Although the main objective of this review is to describe the anti-HIV and anticandidal effects of P. granatum, bearing in mind that OC is the most prevalent infectious oral disease in subjects living with HIV, it is evident that knowing the anticandidal properties of P. granatum is helpful for the treatment of OC not associated with HIV infection. In addition, the case of oral mucositis is noteworthy. Oral mucositis is one of the severe complications of chemotherapy and radiotherapy. Oral mucositis is characterized by erosion and ulceration of oral mucosa with erythema. Oral mucositis is significantly symptomatic, with pain and difficulty in swallowing, leading to nutritional deficiency and, of principal importance to the present paper, superimposed infections principally by Candida spp., the situation of which is even more dramatic in the case of the pediatric oncological patient. Mucositis increases morbidity and mortality in a large number of cancer patients. Restoring the integrity of the oral mucosa is fundamental in these patients. Unfortunately, to the best of our knowledge, there are no specific reports on the efficiency of P. granatum metabolites in treating oral mucositis.

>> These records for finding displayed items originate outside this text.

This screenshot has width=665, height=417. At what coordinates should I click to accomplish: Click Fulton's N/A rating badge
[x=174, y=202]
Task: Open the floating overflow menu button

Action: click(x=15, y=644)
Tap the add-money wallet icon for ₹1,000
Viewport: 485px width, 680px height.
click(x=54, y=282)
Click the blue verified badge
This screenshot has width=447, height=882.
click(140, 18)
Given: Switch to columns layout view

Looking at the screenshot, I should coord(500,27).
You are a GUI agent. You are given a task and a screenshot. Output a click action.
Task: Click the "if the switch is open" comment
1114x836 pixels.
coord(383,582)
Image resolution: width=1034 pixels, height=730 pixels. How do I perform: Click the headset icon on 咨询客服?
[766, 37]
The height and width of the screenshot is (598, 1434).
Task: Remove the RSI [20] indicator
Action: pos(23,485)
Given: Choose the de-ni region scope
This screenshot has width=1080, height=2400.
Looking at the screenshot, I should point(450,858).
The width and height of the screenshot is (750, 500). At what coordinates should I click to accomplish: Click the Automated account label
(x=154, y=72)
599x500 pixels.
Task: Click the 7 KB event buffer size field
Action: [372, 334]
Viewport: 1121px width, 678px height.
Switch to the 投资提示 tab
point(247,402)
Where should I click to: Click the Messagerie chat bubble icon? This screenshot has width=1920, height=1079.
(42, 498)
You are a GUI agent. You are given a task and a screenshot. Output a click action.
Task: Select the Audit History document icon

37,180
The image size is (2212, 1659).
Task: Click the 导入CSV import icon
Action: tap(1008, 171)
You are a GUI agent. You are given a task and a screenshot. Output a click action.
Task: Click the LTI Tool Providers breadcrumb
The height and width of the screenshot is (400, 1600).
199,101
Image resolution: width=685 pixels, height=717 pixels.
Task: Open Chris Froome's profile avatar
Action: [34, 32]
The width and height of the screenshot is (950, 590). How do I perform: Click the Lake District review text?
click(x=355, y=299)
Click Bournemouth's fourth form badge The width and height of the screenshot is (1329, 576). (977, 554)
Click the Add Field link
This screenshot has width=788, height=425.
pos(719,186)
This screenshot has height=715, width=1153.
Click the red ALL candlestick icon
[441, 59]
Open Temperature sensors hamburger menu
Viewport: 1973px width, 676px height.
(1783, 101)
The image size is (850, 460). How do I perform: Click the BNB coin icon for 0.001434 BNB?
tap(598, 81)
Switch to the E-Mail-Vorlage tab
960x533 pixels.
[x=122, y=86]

However, its usefulness in the repair of severe mucosal injury in the small bowel of rats treated with Methotrexate due to pomegranate juice accelerated intestinal mucosal repair and enhanced enterocyte turnover and could have clinical utility in cancer patients suffering chemotherapy-induced oral mucositis. Further studies are necessary to accept or refute the previous statement [133,134].

Taking into account the reviewed literature in the present contribution, pomegranate appears to be an excellent candidate to explore and incorporate in the treatment of the oral cavity in patients with HIV/AIDS, because, in addition to its antiviral and anticandidal pharmacological effects, the pomegranate represents an easily available natural source that is inexpensive and safe.